Di tengah perenungan itu, datang seorang pelukis. Begitulah, suatu hari di minggu pertama bulan September 2000, telepon genggam Sitepu bersenandung. Ia diundang oleh Hardi, pelukis yang pernah melukis dirinya sendiri sebagai Presiden RI ke-III itu, untuk dilukis di studionya. Ketika itu Hardi merasa penasaran untuk memindahkan tubuh Aryanti ke kanvas, setelah mendengarkan diskusi mengenai kasus Gus Dur-Aryanti di radio Jakarta News FM. Hardi pun nimbrung ikut bicara melalui telepon.

“Dalam diskusi itu banyak orang tidak percaya bahwa kasus itu benar. Bahkan moderatornya cenderung menuduh ada motif politik di balik kasus itu. Ada pula yang menduga-duga cerita itu sebagai upaya pemerasan. Tapi saya percaya cerita itu benar, karena saya mengenal betul siapa Gus Dur,” kata Hardi. Maka datanglah Sitepu ke studio Hardi bersama Sarah. Rupanya ia sudah siap benar. Ia membawa serta pakaian ganti dan peralatan rias. Hanya sekitar dua jam ia berpose di depan Hardi sembari menceritakan kisah-kasihnya bersama Wahid.

Maka jadilah lukisan acrylic pada selembar kanvas ukuran 70×90 sentimeter persegi. Sang pelukis memberinya judul The Ballad of Aryanti Sitepu. “Saya berusaha keras menangkap suasana batin Aryanti. Ada kejujuran, kesederhanaan, tapi juga kegetiran dan kegamangan. Dibanding foto-fotonya yang banyak dimuat di media massa, lukisan yang saya buat ini lain sama sekali. Ketika saya melukis, kesan saya Aryanti benar-benar lagi gamang,” ujar Hardi. Mengenakan kebaya dan kain, lengkap dengan kerudung, Sitepu tampak duduk setengah tercenung.

Di latar belakang ada gambar payung. “Itu kan lambang kekuasaan,” kata Hardi. Juga ada selembar baju batik yang tergantung pada hanger. “Maksud saya, itu baju Gus Dur,” ujar Hardi, tanpa bermaksud bercanda. Dan seperti pada lukisan-lukisan karyanya yang lain, yang bermodelkan perempuan, pada The Ballad of Aryanti Sitepu Hardi juga meletakkan bulatan seperti matahari atau bulan di latar belakang. Merah menyala. “Ya, itu simbol kehidupan Aryanti. Biar bagaimana pun ia harus jalan terus.”

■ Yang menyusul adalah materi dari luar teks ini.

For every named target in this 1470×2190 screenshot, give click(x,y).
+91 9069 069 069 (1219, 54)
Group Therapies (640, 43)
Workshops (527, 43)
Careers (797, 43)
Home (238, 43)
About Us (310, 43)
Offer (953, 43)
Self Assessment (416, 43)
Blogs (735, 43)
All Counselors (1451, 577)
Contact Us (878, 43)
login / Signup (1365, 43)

STRATEGI Gatra menurunkan laporan utama cukup jitu. Meski bukan satu-satunya majalah yang pertama kali mendapat informasi soal Aryanti Sitepu, majalah ini memimpin pemberitaan. Biarpun media dotcom macam Panji.co.id atau Berpolitik.com sudah lebih dulu menyiarkannya, Gatra adalah media cetak yang pertama kali menurunkan kasus yang menggegerkan itu. “Bahan yang kami peroleh cukup lengkap. Tapi kaset rekaman wawancara dan bahan-bahan lain kami simpan di laci dulu, menunggu konfirmasi dari istana dan news peg yang tepat,” kata Widi Yarmanto, pemimpin redaksinya. News peg adalah gantungan berita. Sebuah informasi bisa penting tapi baru bisa diberitakan dan bernilai besar bila ada gantungannya.

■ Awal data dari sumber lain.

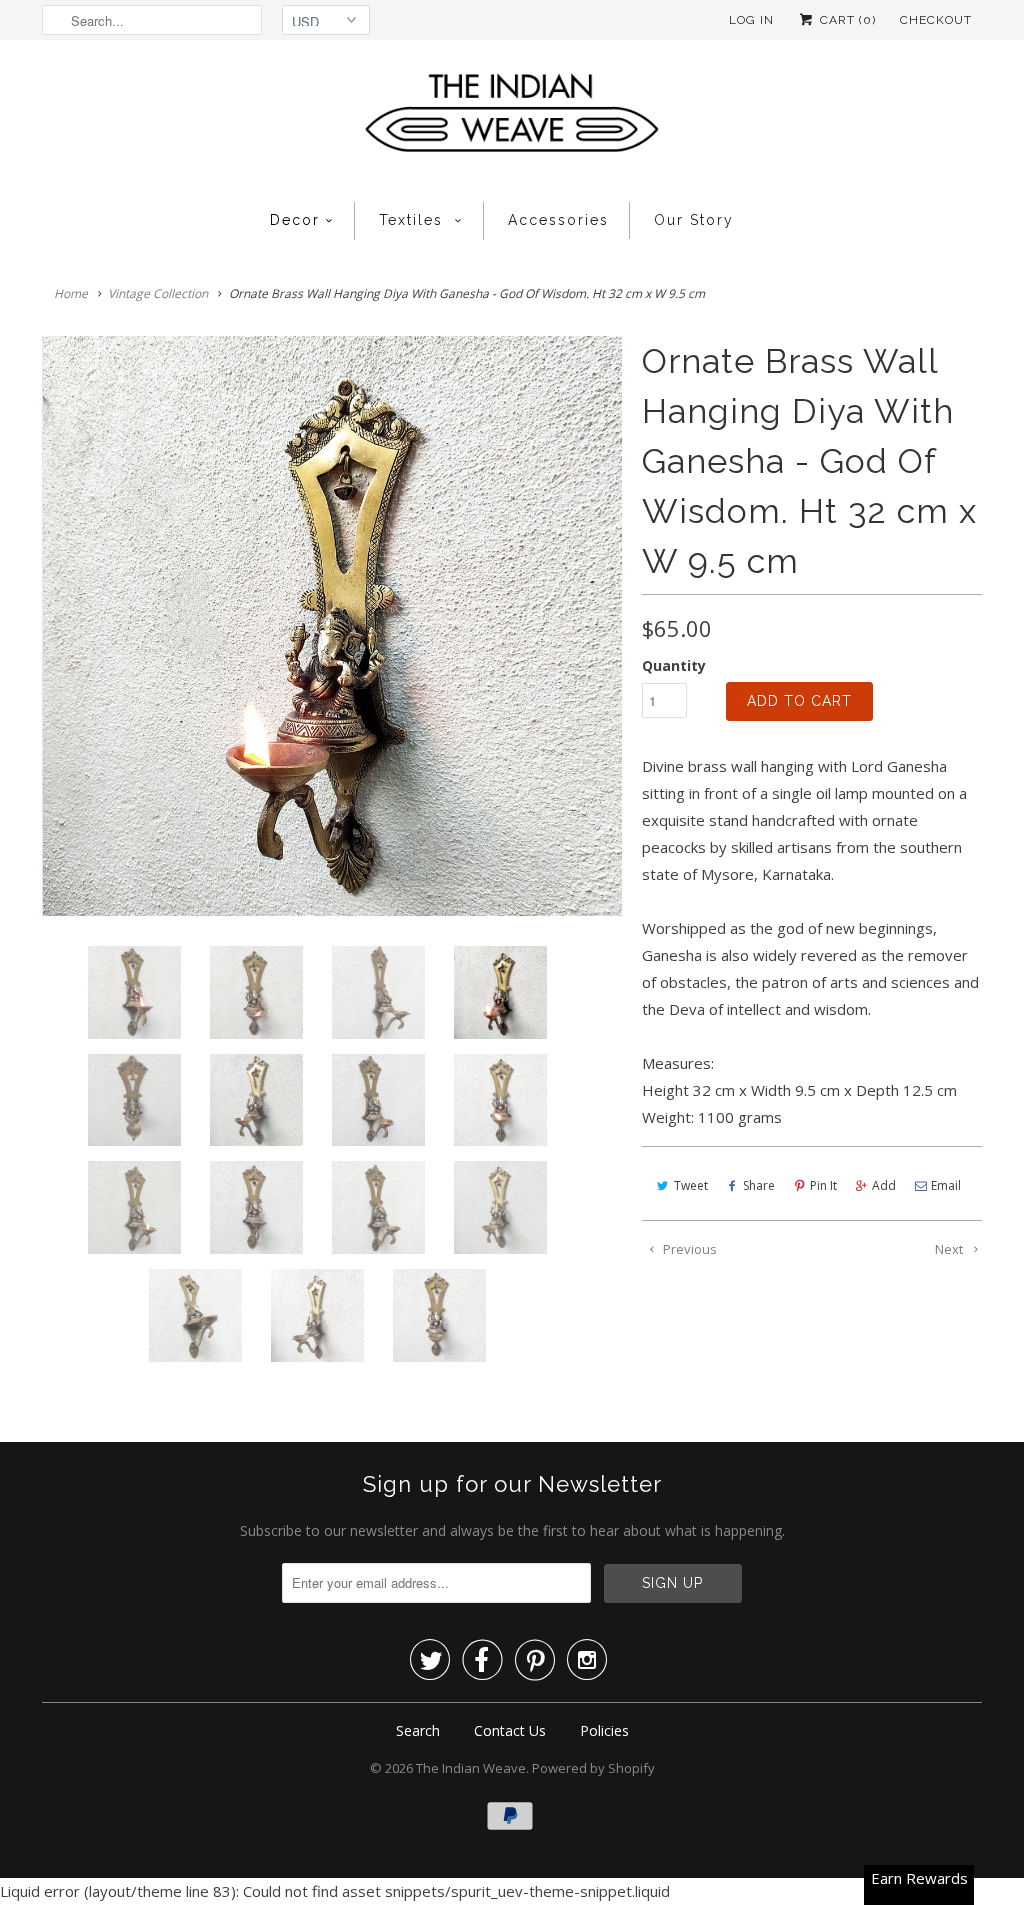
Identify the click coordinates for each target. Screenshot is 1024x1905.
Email (946, 1185)
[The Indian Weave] (512, 118)
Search (418, 1730)
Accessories (558, 220)
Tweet (691, 1185)
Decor (295, 220)
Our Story (694, 220)
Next (950, 1249)
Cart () (846, 20)
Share (759, 1185)
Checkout (936, 20)
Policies (604, 1730)
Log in (751, 20)
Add (884, 1185)
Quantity (674, 665)
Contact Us (510, 1730)
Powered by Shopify (593, 1768)
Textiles (414, 220)
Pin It (823, 1185)
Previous (688, 1249)
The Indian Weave (471, 1768)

Dalam rapat redaksi, perdebatan pro dan kontra untuk menurunkan berita itu sangat tajam. Akhirnya Widi Yarmanto memutuskan: pertama, berita bisa diturunkan dengan syarat harus memenuhi liputan dua pihak; kedua, meskipun kejadiannya sudah lama, penurunan berita itu merupakan pesan moral bahwa seorang pejabat publik juga merupakan tokoh panutan, diungkap tanpa bermaksud menjatuhkannya; ketiga, untuk menempatkan berita itu sebagai peristiwa aktual, harus ditunggu news peg yang tepat. Akhirnya muncullah berita Antara 23 Agustus 2000 berisi himbauan pengurus Nahdlatul Ulama Jawa Timur agar pengikut mereta tetap tenang.

Meski begitu, Yarmanto tetap melayangkan lima surat permintaan konfirmasi. Antara lain kepada Sekretaris Kabinet Marsillam Simandjuntak dan putri Wahid, Zannuba Arfah Chafsoh Rahman, alias Yenni. Namun, tak satu pun menjawab. Dalam pada itu, berita perselingkuhan dan foto pangkuan itu sudah merebak di internet. “Kami masih berhati-hati. Bahan lengkap sudah kami dapat tiga minggu sebelumnya, tapi terpaksa kami tunda pemuatannya seminggu lagi,” tambahnya. Awak Gatra tetap memburu sumber terpenting: Yannur dan Sitepu. Sampai di sini, meskipun sudah berhasil mewawancarai mereka, rapat redaksi masih alot menurunkan laporan utama itu atau tidak.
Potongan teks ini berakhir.